Journal
6 mars 2026
La newsletter de marque, levier first-party encore sous-estimé
Fréquence, ton éditorial et preuves d’utilité : ce qui sépare une liste dormant d’une audience qui répond encore.
Dans de nombreuses organisations, la newsletter est traitée comme un canal de last-minute. Pourtant, elle reste l’un des rares espaces où la marque parle à des personnes qui ont explicitement accepté le contact.
Les listes qui tiennent dans la durée offrent une utilité claire : calendrier d’événements, accès anticipé, conseils d’usage, ou synthèse sectorielle courte. Le purement promotionnel s’érode vite.
Mesurez le taux de réponses et de clics utiles, pas seulement l’ouverture. Un lecteur qui clique vers un guide ou un rendez-vous magasin vaut mieux qu’une ouverture passive.

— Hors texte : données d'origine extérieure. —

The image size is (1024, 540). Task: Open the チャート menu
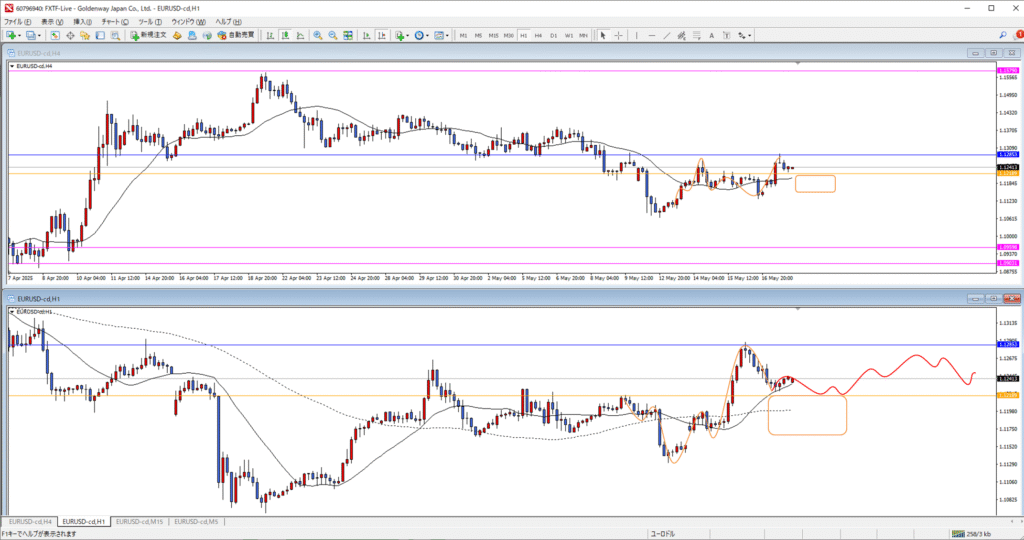(x=111, y=21)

Côté collecte, le formulaire d’inscription doit rappeler ce que la personne recevra et à quelle fréquence. Une promesse précise réduit les désabonnements précoces.
Si votre base stagne, testez un contenu « éditorial de marque » une fois par mois, distinct des e-mails promo. Plusieurs de nos clients y voient un regain de réactivité sans augmenter le volume d’envoi.